[Begin SELECTION]
In this example the methods find 2, 3, 3, 3, 4 and 4 clusters resp., and each
differ slightly in cluster assignments. Unlike the four first methods,
the two last methods have assigned highest cluster ID to the lowest
CCF cluster. Because the cluster-ID consensus clustering is not based
on the CCF, this will have no impact on the final consensus clustering.\\

The two first mutations are assigned to cluster1, cluster1, cluster1,
cluster1, cluster4 and cluster4, resp. by each of the methods and therefore their
vector of assignments is defined as: 1-1-1-1-4-4.
The last mutation is assigned to cluster2, cluster3, cluster3, cluster3,
cluster1, and cluster1, resp. by each of the methods and its vector of
assignments is defined as: 2-3-3-3-1-1.\\

The consensus clustering distance between the two first mutations is
minimal (d=0) since they have been assigned to the same cluster by all methods.
The consensus clustering distance between these the two first
mutations and the last mutation is maximal (d=6), since all methods have
assigned these two mutations to different clusters.\\

This distance between mutations is used to cluster all mutations into an
optimal number K of consensus clusters. K is chosen to minimise the
Proportion of Ambiguous Clusters (PAC)
[End SELECTION]
[Begin INFORMATION SHOWN]
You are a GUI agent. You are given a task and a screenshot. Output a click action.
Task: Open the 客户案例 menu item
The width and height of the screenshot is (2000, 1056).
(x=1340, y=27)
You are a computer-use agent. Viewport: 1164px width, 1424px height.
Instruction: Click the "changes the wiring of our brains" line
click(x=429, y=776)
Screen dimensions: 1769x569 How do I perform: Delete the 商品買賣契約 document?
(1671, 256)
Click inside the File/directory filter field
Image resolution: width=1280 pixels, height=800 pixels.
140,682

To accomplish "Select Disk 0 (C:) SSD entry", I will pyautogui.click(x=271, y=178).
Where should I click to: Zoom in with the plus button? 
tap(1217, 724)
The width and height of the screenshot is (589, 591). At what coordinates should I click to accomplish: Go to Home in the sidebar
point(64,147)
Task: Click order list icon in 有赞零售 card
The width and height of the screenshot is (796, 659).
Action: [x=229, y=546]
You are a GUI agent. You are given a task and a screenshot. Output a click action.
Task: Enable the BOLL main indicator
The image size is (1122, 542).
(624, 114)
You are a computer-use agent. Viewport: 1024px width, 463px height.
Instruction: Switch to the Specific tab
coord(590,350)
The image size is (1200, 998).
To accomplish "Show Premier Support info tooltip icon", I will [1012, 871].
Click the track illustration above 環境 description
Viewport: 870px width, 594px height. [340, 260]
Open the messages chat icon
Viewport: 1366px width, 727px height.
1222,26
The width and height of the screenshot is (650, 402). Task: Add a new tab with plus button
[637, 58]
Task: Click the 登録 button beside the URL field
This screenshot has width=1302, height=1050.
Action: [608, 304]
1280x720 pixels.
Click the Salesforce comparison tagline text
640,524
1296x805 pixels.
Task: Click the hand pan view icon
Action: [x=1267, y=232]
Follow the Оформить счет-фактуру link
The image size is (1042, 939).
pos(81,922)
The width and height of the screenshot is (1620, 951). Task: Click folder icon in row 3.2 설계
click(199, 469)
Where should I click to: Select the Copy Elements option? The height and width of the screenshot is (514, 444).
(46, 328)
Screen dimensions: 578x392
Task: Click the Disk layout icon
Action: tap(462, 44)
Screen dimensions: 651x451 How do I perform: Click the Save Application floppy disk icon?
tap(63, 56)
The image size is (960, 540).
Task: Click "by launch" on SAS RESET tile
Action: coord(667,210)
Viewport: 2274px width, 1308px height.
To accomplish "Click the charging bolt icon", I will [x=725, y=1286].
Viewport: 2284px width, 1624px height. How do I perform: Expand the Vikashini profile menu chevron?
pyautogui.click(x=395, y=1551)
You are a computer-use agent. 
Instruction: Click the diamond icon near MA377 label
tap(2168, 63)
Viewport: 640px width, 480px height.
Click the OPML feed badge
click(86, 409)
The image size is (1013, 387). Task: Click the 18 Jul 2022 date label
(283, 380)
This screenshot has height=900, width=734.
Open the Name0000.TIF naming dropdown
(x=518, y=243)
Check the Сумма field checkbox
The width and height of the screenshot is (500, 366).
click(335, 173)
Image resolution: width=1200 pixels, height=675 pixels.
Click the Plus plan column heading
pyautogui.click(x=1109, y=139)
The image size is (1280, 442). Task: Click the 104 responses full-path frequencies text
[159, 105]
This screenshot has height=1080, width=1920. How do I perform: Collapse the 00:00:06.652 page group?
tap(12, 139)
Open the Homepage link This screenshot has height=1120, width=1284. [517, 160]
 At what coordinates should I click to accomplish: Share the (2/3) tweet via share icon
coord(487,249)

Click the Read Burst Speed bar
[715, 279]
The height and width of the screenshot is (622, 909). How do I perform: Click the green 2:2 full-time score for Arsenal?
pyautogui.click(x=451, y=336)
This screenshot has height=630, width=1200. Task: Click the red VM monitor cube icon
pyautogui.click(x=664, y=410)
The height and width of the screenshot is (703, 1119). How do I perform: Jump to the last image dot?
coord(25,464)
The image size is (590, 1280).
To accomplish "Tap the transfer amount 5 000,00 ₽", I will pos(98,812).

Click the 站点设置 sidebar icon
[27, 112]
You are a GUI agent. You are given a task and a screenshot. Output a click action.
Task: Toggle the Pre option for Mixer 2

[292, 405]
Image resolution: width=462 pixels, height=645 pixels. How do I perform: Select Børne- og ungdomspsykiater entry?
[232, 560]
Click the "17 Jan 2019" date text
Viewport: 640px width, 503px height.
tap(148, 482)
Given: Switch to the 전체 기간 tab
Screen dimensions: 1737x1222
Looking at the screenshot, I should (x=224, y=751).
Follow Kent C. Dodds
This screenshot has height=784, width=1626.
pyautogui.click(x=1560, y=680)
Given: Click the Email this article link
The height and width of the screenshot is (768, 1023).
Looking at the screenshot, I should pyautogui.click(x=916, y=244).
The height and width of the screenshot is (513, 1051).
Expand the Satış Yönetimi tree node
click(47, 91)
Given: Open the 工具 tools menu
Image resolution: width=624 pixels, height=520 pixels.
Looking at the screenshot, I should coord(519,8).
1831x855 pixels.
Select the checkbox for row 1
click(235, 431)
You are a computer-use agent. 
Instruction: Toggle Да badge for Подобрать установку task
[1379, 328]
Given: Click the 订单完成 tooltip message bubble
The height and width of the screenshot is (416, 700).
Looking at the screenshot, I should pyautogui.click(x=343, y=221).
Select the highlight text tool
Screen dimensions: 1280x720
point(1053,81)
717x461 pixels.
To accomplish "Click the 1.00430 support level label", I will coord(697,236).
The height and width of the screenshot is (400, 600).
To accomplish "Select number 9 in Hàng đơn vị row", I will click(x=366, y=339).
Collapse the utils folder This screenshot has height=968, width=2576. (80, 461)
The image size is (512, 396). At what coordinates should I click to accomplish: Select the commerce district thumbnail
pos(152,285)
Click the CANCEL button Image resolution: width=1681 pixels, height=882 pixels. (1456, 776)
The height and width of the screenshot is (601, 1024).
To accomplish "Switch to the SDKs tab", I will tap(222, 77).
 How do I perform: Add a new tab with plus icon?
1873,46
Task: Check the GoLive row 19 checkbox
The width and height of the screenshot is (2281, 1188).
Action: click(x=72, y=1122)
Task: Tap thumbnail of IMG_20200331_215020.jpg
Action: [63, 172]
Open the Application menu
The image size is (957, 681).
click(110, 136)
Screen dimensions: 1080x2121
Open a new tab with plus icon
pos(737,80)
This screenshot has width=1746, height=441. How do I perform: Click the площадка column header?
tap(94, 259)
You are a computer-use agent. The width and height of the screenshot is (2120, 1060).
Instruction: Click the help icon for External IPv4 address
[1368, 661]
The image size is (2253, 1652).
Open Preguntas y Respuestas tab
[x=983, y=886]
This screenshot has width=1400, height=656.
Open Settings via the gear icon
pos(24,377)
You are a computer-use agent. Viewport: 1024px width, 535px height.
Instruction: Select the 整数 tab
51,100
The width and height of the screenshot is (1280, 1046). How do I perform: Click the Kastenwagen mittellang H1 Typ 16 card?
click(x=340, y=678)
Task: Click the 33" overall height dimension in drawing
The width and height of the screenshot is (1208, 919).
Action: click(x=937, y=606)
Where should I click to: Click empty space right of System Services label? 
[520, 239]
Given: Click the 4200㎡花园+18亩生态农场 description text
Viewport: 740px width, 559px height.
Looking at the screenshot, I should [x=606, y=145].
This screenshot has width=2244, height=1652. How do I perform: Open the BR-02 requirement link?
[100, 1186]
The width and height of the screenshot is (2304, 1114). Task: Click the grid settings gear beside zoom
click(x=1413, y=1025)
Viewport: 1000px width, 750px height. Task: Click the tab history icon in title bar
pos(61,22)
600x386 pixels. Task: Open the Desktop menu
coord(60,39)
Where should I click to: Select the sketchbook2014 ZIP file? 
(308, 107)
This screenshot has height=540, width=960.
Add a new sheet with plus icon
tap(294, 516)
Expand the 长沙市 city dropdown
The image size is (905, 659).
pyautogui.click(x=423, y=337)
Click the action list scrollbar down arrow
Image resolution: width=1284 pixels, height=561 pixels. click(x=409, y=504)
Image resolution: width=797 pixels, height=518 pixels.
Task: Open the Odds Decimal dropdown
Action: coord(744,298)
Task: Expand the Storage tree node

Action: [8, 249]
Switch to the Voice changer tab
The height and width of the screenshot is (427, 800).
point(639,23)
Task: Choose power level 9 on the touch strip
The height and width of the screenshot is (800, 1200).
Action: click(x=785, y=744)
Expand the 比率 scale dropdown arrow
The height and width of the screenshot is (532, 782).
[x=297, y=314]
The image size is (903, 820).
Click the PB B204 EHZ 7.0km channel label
[End INFORMATION SHOWN]
*DIRECTIVES*.
1. Decide whether each statement agrees with the passage on consensus clustering, answering yes or no and quoting the deciding words: (a) The first four methods assigned the highest cluster ID to the lowest CCF cluster. (b) The distance between the two first mutations is zero. (c) K is chosen to maximize the Proportion of Ambiguous Clusters.
2. Reproduce word for word the part of the passage on consensus clustering that opens with the words containing "In this example" and closes with "defined as: 1-1-1-1-4-4.".
The lines have no connection to the passage on consensus clustering.

*RESPONSE LIST*.
1.
(a) No: "Unlike the four first methods, the two last methods have assigned highest cluster ID to the lowest CCF cluster."
(b) Yes: "minimal (d=0)"
(c) No: "K is chosen to minimise the Proportion of Ambiguous Clusters (PAC)"

2.
In this example the methods find 2, 3, 3, 3, 4 and 4 clusters resp., and each
differ slightly in cluster assignments. Unlike the four first methods,
the two last methods have assigned highest cluster ID to the lowest
CCF cluster. Because the cluster-ID consensus clustering is not based
on the CCF, this will have no impact on the final consensus clustering.\\

The two first mutations are assigned to cluster1, cluster1, cluster1,
cluster1, cluster4 and cluster4, resp. by each of the methods and therefore their
vector of assignments is defined as: 1-1-1-1-4-4.